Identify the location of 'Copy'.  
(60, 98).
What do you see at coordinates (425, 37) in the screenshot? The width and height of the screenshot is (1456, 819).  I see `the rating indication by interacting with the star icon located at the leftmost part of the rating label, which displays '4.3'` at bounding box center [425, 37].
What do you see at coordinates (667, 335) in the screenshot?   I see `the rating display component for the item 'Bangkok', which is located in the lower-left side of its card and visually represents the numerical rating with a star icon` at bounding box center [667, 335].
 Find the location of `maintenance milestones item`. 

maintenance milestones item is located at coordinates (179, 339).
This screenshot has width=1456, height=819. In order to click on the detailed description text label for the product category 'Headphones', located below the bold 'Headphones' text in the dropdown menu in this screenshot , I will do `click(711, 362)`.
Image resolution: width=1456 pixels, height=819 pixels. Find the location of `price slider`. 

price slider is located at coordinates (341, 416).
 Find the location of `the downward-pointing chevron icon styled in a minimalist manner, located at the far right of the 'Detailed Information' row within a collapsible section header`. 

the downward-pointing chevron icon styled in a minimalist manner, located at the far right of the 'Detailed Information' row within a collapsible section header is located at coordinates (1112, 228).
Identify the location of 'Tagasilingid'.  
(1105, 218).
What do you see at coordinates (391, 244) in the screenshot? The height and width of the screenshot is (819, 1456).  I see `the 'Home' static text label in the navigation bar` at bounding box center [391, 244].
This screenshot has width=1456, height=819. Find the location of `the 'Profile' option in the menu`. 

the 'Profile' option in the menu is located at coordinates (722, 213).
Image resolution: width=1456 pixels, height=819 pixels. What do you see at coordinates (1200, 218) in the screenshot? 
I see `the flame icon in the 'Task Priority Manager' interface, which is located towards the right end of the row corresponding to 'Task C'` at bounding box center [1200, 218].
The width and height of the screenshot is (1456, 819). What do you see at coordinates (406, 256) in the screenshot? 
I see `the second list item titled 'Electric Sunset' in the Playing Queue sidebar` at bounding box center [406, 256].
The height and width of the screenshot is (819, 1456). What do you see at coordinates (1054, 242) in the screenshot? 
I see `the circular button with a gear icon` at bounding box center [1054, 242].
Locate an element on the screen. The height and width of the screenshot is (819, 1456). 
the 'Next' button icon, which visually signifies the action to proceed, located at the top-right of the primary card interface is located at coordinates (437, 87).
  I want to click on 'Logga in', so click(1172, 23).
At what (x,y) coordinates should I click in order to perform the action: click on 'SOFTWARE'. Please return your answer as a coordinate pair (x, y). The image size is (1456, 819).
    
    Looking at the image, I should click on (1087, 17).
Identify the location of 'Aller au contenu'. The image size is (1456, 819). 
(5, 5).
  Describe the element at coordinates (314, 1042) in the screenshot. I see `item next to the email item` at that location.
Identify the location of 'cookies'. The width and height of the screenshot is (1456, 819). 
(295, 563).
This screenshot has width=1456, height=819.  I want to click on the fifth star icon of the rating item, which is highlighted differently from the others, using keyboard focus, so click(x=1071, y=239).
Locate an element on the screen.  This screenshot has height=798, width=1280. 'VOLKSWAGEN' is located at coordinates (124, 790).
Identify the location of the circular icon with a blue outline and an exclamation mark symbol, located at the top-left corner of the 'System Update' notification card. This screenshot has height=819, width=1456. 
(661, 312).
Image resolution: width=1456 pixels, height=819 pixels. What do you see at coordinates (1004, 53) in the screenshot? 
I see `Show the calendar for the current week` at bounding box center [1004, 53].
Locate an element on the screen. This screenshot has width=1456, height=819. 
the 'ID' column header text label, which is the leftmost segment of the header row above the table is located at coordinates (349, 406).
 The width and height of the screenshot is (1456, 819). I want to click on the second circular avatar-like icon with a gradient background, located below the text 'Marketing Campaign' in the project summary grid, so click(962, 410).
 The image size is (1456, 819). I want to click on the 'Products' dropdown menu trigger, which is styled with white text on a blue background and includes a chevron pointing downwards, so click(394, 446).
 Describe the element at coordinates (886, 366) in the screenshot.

> **Task details**
Turn the records above into a Markdown table with two columns, Row and Line. Give each non-blank line its own numbered row and skip blank lines.

> **Result**
| Row | Line |
|---|---|
| 1 | Identify the location of 'Copy'.   |
| 2 | (60, 98). |
| 3 | What do you see at coordinates (425, 37) in the screenshot? The width and height of the screenshot is (1456, 819).  I see `the rating indication by interacting with the star icon located at the leftmost part of the rating label, which displays '4.3'` at bounding box center [425, 37]. |
| 4 | What do you see at coordinates (667, 335) in the screenshot?   I see `the rating display component for the item 'Bangkok', which is located in the lower-left side of its card and visually represents the numerical rating with a star icon` at bounding box center [667, 335]. |
| 5 |  Find the location of `maintenance milestones item`.  |
| 6 | maintenance milestones item is located at coordinates (179, 339). |
| 7 | This screenshot has width=1456, height=819. In order to click on the detailed description text label for the product category 'Headphones', located below the bold 'Headphones' text in the dropdown menu in this screenshot , I will do `click(711, 362)`. |
| 8 | Image resolution: width=1456 pixels, height=819 pixels. Find the location of `price slider`.  |
| 9 | price slider is located at coordinates (341, 416). |
| 10 |  Find the location of `the downward-pointing chevron icon styled in a minimalist manner, located at the far right of the 'Detailed Information' row within a collapsible section header`.  |
| 11 | the downward-pointing chevron icon styled in a minimalist manner, located at the far right of the 'Detailed Information' row within a collapsible section header is located at coordinates (1112, 228). |
| 12 | Identify the location of 'Tagasilingid'.   |
| 13 | (1105, 218). |
| 14 | What do you see at coordinates (391, 244) in the screenshot? The height and width of the screenshot is (819, 1456).  I see `the 'Home' static text label in the navigation bar` at bounding box center [391, 244]. |
| 15 | This screenshot has width=1456, height=819. Find the location of `the 'Profile' option in the menu`.  |
| 16 | the 'Profile' option in the menu is located at coordinates (722, 213). |
| 17 | Image resolution: width=1456 pixels, height=819 pixels. What do you see at coordinates (1200, 218) in the screenshot?  |
| 18 | I see `the flame icon in the 'Task Priority Manager' interface, which is located towards the right end of the row corresponding to 'Task C'` at bounding box center [1200, 218]. |
| 19 | The width and height of the screenshot is (1456, 819). What do you see at coordinates (406, 256) in the screenshot?  |
| 20 | I see `the second list item titled 'Electric Sunset' in the Playing Queue sidebar` at bounding box center [406, 256]. |
| 21 | The height and width of the screenshot is (819, 1456). What do you see at coordinates (1054, 242) in the screenshot?  |
| 22 | I see `the circular button with a gear icon` at bounding box center [1054, 242]. |
| 23 | Locate an element on the screen. The height and width of the screenshot is (819, 1456).  |
| 24 | the 'Next' button icon, which visually signifies the action to proceed, located at the top-right of the primary card interface is located at coordinates (437, 87). |
| 25 |   I want to click on 'Logga in', so click(1172, 23). |
| 26 | At what (x,y) coordinates should I click in order to perform the action: click on 'SOFTWARE'. Please return your answer as a coordinate pair (x, y). The image size is (1456, 819). |
| 27 |     Looking at the image, I should click on (1087, 17). |
| 28 | Identify the location of 'Aller au contenu'. The image size is (1456, 819).  |
| 29 | (5, 5). |
| 30 |   Describe the element at coordinates (314, 1042) in the screenshot. I see `item next to the email item` at that location. |
| 31 | Identify the location of 'cookies'. The width and height of the screenshot is (1456, 819).  |
| 32 | (295, 563). |
| 33 | This screenshot has width=1456, height=819.  I want to click on the fifth star icon of the rating item, which is highlighted differently from the others, using keyboard focus, so click(x=1071, y=239). |
| 34 | Locate an element on the screen.  This screenshot has height=798, width=1280. 'VOLKSWAGEN' is located at coordinates (124, 790). |
| 35 | Identify the location of the circular icon with a blue outline and an exclamation mark symbol, located at the top-left corner of the 'System Update' notification card. This screenshot has height=819, width=1456.  |
| 36 | (661, 312). |
| 37 | Image resolution: width=1456 pixels, height=819 pixels. What do you see at coordinates (1004, 53) in the screenshot?  |
| 38 | I see `Show the calendar for the current week` at bounding box center [1004, 53]. |
| 39 | Locate an element on the screen. This screenshot has width=1456, height=819.  |
| 40 | the 'ID' column header text label, which is the leftmost segment of the header row above the table is located at coordinates (349, 406). |
| 41 |  The width and height of the screenshot is (1456, 819). I want to click on the second circular avatar-like icon with a gradient background, located below the text 'Marketing Campaign' in the project summary grid, so click(962, 410). |
| 42 |  The image size is (1456, 819). I want to click on the 'Products' dropdown menu trigger, which is styled with white text on a blue background and includes a chevron pointing downwards, so click(394, 446). |
| 43 |  Describe the element at coordinates (886, 366) in the screenshot. |